• SELECTION

++++++++++

The Boonton Public Schools is a comprehensive community public school district that serves students in pre-kindergarten through twelfth grade from Boonton, in Morris County, New Jersey, United States.

As of the 2020–21 school year, the district, comprised of three schools, had an enrollment of 1,457 students and 132.8 classroom teachers (on an FTE basis), for a student–teacher ratio of 11.0:1.

The district is classified by the New Jersey Department of Education as being in District Factor Group "I", the second-highest of eight groupings. District Factor Groups organize districts statewide to allow comparison by common socioeconomic characteristics of the local districts. From lowest socioeconomic status to highest, the categories are A, B, CD, DE, FG, GH, I and J.

The district's high school serves students from Boonton and also those from Lincoln Park, who attend as part of a sending/receiving relationship with the Lincoln Park Public Schools, with Lincoln Park students accounting for a majority of students at the high school. The two districts have sought to sever the more-than-50-year-old relationship, citing cost savings that could be achieved by both districts and complaints by Lincoln Park that it is granted only one seat on the Boonton Public Schools' Board of Education, less than the number of seats that would be allocated based on the percentage of students of population. In April 2006, the Commissioner of the New Jersey Department of Education rejected the request.

++++++++++

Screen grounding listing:

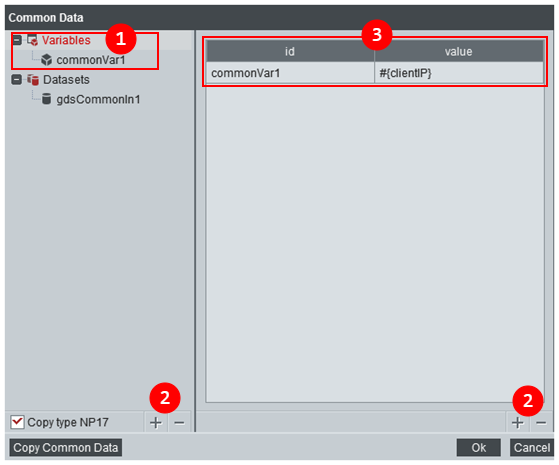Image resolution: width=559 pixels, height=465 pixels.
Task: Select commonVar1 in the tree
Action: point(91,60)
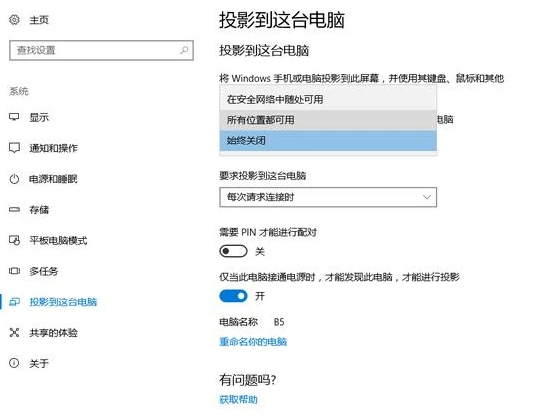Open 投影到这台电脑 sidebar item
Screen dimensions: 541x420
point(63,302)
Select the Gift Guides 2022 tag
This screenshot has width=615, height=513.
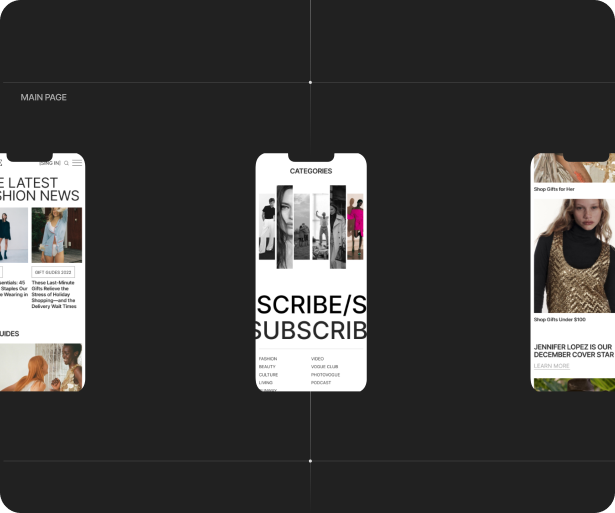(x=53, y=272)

++++++++++

• DIRECTIONS
(a) Copy word for word the part of the Boonton Public Schools text that begins with the words containing "The Boonton Public Schools is" and ends with "Jersey, United States.".
(b) Answer these questions using the Boonton Public Schools text:
(i) How many schools did the district have as of the 2020–21 school year?
(ii) What District Factor Group is the district in?
(iii) When did the Commissioner of the New Jersey Department of Education reject the request?
(c) Write what comes next in the Boonton Public Schools text, beginning after its final sentence.

• ANSWERS PER TASK
(a)
The Boonton Public Schools is a comprehensive community public school district that serves students in pre-kindergarten through twelfth grade from Boonton, in Morris County, New Jersey, United States.

(b)
(i) Three.
(ii) Group "I".
(iii) April 2006.

(c)
Schools
Schools in the district (with 2020–21 enrollment statistics from the National Center for Education Statistics) are:
Elementary schools 
School Street School with 258 students in grades PreK-2
Alison Schessler, Principal
John Hill School with 537 students in grades 3–8
Sara Brogan, Principal for grades 6-8
Thomas Valle, Principal for grades 3-5
High school
Boonton High School with 636 students in grades 9–12
Jason Klebez, Principal
Debra Ballway, Vice Principal
Edward Forman, Vice Principal

Administration
Core members of the district's administration are:
Robert Presuto, Superintendent
Steven Gardberg, Business Administrator / Board Secretary

Board of education
The district's board of education is comprised of nine members who set policy and oversee the fiscal and educational operation of the district through its administration; an additional member represents Lincoln Park. As a Type II school district, the board's trustees are elected directly by voters to serve three-year terms of office on a staggered basis, with three seats up for election each year held (since 2012) as part of the November general election. The board appoints a superintendent to oversee the district's day-to-day operations and a business administrator to supervise the business functions of the district.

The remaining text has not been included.